→ **Task details**: Please restate word for word the lines of the entries below from the one with "Click the Überweisung" to the one with "The height and", inclusive, and leave out every picture.

→ **The data**:
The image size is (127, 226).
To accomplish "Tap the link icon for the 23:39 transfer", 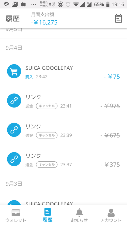I will point(14,130).
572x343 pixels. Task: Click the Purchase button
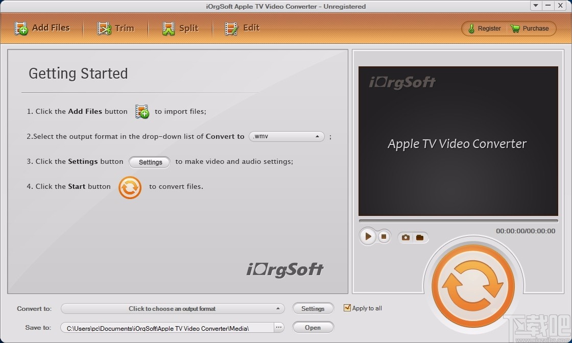click(531, 29)
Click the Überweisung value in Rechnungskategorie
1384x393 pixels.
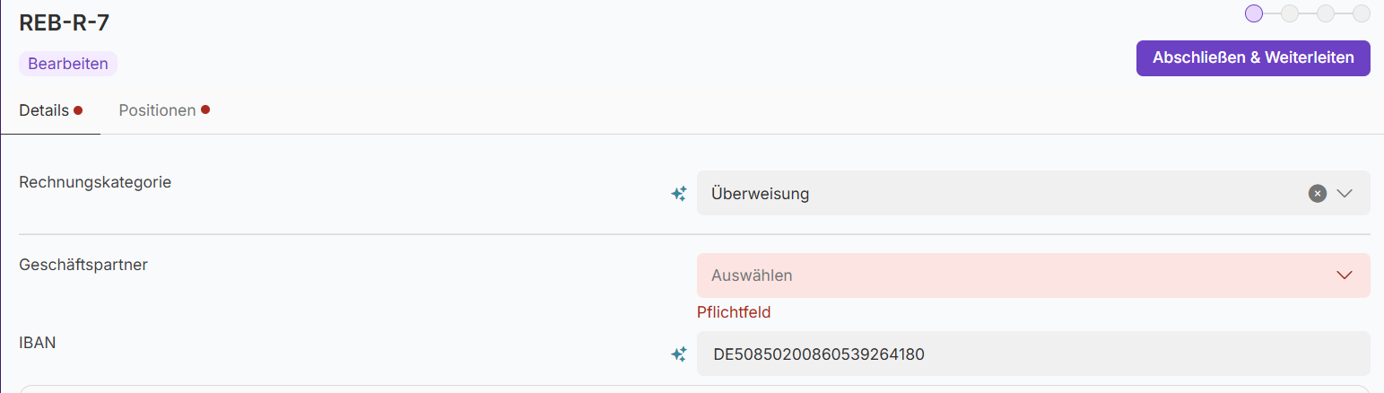coord(760,193)
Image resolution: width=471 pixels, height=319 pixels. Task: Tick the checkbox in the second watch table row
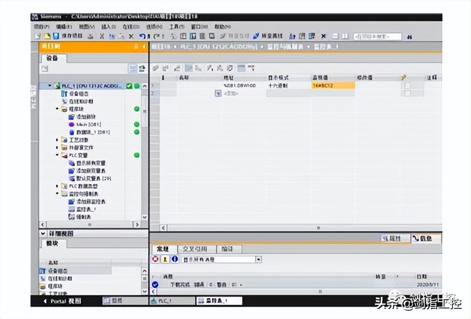[407, 93]
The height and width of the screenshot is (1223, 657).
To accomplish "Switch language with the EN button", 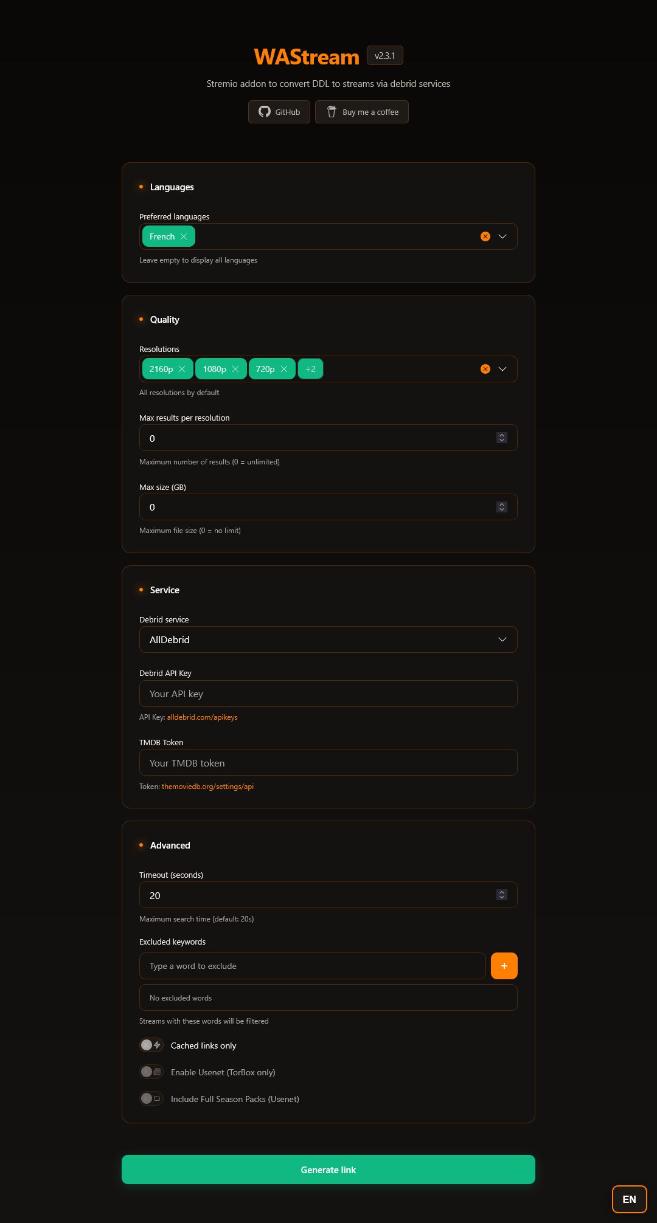I will click(x=629, y=1199).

→ **Finished task**:
Click the Überweisung value in Rechnungskategorie
1384x393 pixels.
coord(760,193)
Image resolution: width=471 pixels, height=319 pixels. Task: Tick the checkbox in the second watch table row
[407, 93]
The height and width of the screenshot is (1223, 657).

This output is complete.